- _TASK BRIEF_:
If a line below contains the string "accomplish", copy it out.

Items from a dataset
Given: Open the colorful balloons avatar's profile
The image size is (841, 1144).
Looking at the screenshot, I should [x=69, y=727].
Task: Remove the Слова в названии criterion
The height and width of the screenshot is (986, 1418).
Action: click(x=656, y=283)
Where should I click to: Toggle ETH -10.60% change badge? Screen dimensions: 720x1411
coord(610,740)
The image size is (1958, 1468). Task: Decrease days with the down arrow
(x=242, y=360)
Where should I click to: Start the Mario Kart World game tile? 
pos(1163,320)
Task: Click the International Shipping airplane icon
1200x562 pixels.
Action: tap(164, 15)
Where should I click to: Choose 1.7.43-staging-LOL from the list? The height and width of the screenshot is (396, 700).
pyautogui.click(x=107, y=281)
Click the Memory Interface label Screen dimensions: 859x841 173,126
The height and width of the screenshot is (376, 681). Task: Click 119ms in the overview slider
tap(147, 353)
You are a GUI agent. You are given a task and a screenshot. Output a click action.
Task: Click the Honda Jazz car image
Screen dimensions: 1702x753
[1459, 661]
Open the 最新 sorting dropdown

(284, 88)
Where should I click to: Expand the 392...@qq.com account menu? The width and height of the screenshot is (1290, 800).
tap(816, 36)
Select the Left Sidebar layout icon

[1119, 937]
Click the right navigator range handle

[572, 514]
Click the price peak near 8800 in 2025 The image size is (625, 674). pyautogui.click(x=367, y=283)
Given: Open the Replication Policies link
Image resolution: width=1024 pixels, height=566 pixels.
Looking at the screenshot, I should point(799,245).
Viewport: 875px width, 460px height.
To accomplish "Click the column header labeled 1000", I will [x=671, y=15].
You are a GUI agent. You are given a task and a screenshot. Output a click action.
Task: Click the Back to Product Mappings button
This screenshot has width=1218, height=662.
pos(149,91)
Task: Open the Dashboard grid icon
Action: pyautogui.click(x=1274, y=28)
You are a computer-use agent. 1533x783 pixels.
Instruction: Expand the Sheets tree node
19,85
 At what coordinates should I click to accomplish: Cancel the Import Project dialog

- _SOLUTION TO THE PROBLEM_:
To accomplish "Click the column header labeled 1000", I will [x=671, y=15].
 At what coordinates should I click to accomplish: Cancel the Import Project dialog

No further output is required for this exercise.